Either the New York Giants or Carolina Panthers will be 0-3 by the time Carrie Underwood sings about how she has been waiting all day for Sunday night. No disrespect to the Panthers, but nobody outside of your ultra-optimistic Carolina fan was ever expecting the team to hang with the likes of New Orleans, Atlanta, Seattle and San Francisco this season. That's not the case for Big Blue, a team that entered the campaign eying more than just a fight for a playoff spot. Week 3 will either offer proof that the Giants really are better than 0-2, or that New York isn't as good on the field as the team looks on paper.
Giants at Panthers preview: Something's got to give
I have been quick to defend the play of quarterback Eli Manning, pointing out that over half of his interceptions were picks that were either not his fault or throws that didn't hurt New York's chances of winning that particular game. That aside, Carolina enters Sunday with a +8 advantage in team Give/Take Stats (Carolina is at 0, while New York is at -8). Something indeed has to give for New York to win, and that means limiting the amount of giveaways, hopefully to zero.
The Giants' defense of 2007 and, to a lesser extend, the one from two years ago could have survived the offense turning the ball over once per quarter. That's not the case in 2012. Manning must throw better passes, his WR have to run better routes and also make catches, and his running backs (looking at you, David Wilson) have to hold onto the football. It's a team effort, and it's a big part in New York pressing reset on a disastrous start to the campaign.
Giants at Panthers preview: The weak defense?
I've read a few game previews that pointed out that Carolina QB Cam Newton could be in for his biggest game of the season against a New York secondary that is somewhere between depleted and downright awful. When you take a look at the stats, you'll see that the Giants are giving up over 275 yards through the air per game. That's not good.

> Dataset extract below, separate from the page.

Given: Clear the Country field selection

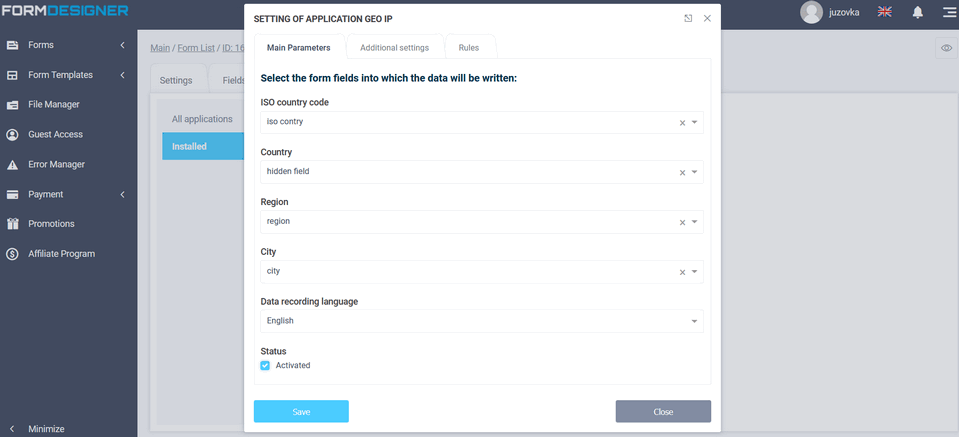Looking at the screenshot, I should pos(682,172).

You'll also notice that Carolina is allowing 293.5 passing yards per contest.
His interceptions aside, the previously mentioned Manning has thrown for 812 yards and five touchdowns in New York's two losing efforts. His top three targets – Hakeem Nicks, Victor Cruz and Rueben Randle – are healthy and ready to face off against a secondary that itself isn't close to dominant. I have to ask: Which quarterback is in for a monster outing?
Giants at Panthers preview: 100 percent
Jason Pierre-Paul hasn't been his old self coming off of a summer operation on his back. That's to be expected. There's going to be some rust, not to mention tentative play considering that JPP missed all of training camp and the preseason.

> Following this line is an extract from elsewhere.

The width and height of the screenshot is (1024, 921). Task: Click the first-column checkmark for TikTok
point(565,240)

All of that has to end this weekend.
“I’m not playing like I used to, because my brain is thinking what to do, but my body isn’t responding yet. I’m getting healthier, and it’s getting better, but it isn’t there yet,” Pierre-Paul told reporters earlier this week. Knowing the problem and fixing it are not one and the same. Pierre-Paul is the key man up front for Big Blue, one who frees up opportunities for teammates and also helps make life easier for a secondary that, as pointed out earlier, is far from stellar. He has to get out of his own head and fast.
New York is counting on it.
Giants at Panthers preview: Prediction
When dealing with two teams that have lost ugly, you have to go with the side that you trust more to close the deal late in the fourth quarter. Newton hasn't been able to do that, especially not in the first halves of seasons over the past couple of years. Manning has been here before, at 0-2 and in a place where many are doubting his ability to lead the offense past a losing record. It may not be pretty, but it could be a lot of fun.